Paul : La bureaucratie… Vous devez vous rendre à un certain endroit pour remettre votre « carnet », qui est ridiculement long, puis aller ensuite ailleurs pour la suite du processus… Après avoir payé un spécialiste pour remplir ce fameux carnet afin de ne pas commettre d’erreur et de ne pas avoir à payer une amende. Vous finissez par passer plus de temps que prévu à la frontière, vous risquez de manquer votre concert… Les gens vous disent : « eh bien, ça prend plus de temps, vous le savez, et vous devriez partir un jour plus tôt ! »… Mais cela signifie que vous devrez payer à tout le monde un salaire supplémentaire, une nuit d’hôtel supplémentaire… tous ces coûts s’additionnent, et beaucoup de groupes ne peuvent pas se le permettre.

Duncan : Les coûts ont augmenté de 10 à 20 %, mais cela montre en fait à quel point c’était déjà précaire avant… Les groupes voyageaient tous dans une camionnette, en conduisant eux-mêmes et en prenant des risques… Maintenant, ce n’est plus possible…

Tom : Les derniers sondages montrent que le peuple souhaiterait maintenant que cela ne se soit pas produit, le Brexit…

Paul : La politique, ça fait partie de nos chansons, parce que ce que nous écrivons est très personnel, et que la politique fait partie de cette vie personnelle… C’est votre position vis-à-vis du monde, sur le monde !

2022 09 04 Maxïmo Park Petit Bain

Benzine : Quels sont vos projets, aujourd’hui ?…
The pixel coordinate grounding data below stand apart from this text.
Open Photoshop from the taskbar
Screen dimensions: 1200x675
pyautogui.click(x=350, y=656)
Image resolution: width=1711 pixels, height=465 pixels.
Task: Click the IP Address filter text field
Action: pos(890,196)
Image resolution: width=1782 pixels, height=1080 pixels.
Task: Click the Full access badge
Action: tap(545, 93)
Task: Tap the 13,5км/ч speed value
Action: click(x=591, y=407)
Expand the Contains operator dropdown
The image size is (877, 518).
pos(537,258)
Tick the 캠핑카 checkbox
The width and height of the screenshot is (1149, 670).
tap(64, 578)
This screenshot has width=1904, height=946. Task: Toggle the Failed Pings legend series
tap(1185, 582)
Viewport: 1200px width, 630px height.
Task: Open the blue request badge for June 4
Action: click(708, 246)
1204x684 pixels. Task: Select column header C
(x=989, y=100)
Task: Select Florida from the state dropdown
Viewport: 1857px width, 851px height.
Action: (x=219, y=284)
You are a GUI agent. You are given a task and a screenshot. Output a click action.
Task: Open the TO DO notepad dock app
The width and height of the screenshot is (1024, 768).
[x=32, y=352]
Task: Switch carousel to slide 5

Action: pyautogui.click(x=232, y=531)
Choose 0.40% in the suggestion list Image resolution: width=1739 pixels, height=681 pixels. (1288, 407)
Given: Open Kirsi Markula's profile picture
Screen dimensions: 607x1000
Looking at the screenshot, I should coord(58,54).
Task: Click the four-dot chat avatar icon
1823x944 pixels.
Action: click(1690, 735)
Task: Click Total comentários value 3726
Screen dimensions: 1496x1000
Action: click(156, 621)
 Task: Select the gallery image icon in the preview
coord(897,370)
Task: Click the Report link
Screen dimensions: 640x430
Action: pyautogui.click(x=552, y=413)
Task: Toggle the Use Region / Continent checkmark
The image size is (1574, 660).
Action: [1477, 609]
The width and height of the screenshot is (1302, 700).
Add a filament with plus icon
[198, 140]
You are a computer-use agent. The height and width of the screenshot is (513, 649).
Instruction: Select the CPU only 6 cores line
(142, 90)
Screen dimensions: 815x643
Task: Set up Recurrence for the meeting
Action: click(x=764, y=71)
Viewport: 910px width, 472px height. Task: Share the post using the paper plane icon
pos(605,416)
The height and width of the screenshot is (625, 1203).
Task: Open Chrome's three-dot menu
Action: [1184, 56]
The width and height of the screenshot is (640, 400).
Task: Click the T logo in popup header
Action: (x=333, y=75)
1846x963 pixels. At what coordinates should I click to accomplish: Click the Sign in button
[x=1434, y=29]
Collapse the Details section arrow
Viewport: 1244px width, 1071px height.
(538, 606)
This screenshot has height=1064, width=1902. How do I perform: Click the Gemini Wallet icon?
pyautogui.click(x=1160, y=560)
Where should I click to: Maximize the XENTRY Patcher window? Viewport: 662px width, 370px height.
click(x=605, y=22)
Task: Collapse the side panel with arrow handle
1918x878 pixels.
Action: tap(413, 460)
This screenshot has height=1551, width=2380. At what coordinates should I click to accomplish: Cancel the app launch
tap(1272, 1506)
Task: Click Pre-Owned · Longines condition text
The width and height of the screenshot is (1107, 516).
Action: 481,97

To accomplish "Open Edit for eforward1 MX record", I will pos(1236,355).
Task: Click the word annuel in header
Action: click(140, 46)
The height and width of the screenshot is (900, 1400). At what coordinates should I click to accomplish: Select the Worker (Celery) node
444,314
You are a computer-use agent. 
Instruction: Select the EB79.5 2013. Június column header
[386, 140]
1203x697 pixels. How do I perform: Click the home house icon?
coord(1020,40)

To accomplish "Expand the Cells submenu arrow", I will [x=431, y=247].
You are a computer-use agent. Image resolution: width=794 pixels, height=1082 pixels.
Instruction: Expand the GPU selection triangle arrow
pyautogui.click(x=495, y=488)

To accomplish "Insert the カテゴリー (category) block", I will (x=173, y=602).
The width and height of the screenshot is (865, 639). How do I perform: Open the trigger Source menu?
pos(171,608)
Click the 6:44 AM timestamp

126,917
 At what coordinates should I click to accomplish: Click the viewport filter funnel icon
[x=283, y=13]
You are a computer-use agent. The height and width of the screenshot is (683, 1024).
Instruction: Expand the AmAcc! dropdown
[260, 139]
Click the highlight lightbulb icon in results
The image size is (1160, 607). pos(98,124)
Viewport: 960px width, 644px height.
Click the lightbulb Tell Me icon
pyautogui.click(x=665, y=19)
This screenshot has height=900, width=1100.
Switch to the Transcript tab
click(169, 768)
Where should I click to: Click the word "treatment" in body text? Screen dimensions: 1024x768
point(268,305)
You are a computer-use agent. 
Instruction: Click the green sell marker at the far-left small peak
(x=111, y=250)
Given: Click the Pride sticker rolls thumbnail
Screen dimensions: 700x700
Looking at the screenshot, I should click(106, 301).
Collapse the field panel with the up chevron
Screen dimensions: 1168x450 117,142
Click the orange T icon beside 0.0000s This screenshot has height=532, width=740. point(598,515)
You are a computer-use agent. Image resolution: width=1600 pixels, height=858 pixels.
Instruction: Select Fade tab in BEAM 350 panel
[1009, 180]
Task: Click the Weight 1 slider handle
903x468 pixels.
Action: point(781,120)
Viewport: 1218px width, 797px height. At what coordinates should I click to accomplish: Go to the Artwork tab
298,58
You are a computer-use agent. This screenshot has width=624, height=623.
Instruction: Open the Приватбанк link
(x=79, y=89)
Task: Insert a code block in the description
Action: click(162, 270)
Paul : Nous n’avons pas beaucoup de nouvelles chansons qui soient prêtes, donc, si j’étais toi, je ne m’attendrais pas à un nouvel album pour tout de suite… C’est pourquoi nous avons sorti cette nouvelle chanson, Great Art, que nous avions enregistrée à peu près en même temps que l’album. Elle sera sur un EP, conçu pour être un bel objet. Nous allons d’ailleurs la jouer ce soir.

Tom : Oui, et la seconde chanson de l’EP sortira bientôt aussi…

Paul : Il y a Duncan qui a fait un CD avec son travail solo…

Duncan : Une collection de 31 chansons, qui vient de sortir… Il y aura un nouvel album de Maxïmo Park l’année prochaine…

Paul : Et j’ai un nouvel album qui sort, avec une chanteuse folk, Rachel Unthank, d’un groupe qui s’appelle The Unthanks. Ce sera très différent, et tous ceux qui aiment la nouvelle vague britannique actuelle de rock ne l’écouteront jamais ! (rires). J’espère qu’ils le feront, mais c’est plus de la musique folk. J’espère pouvoir venir à Paris pour le jouer aussi…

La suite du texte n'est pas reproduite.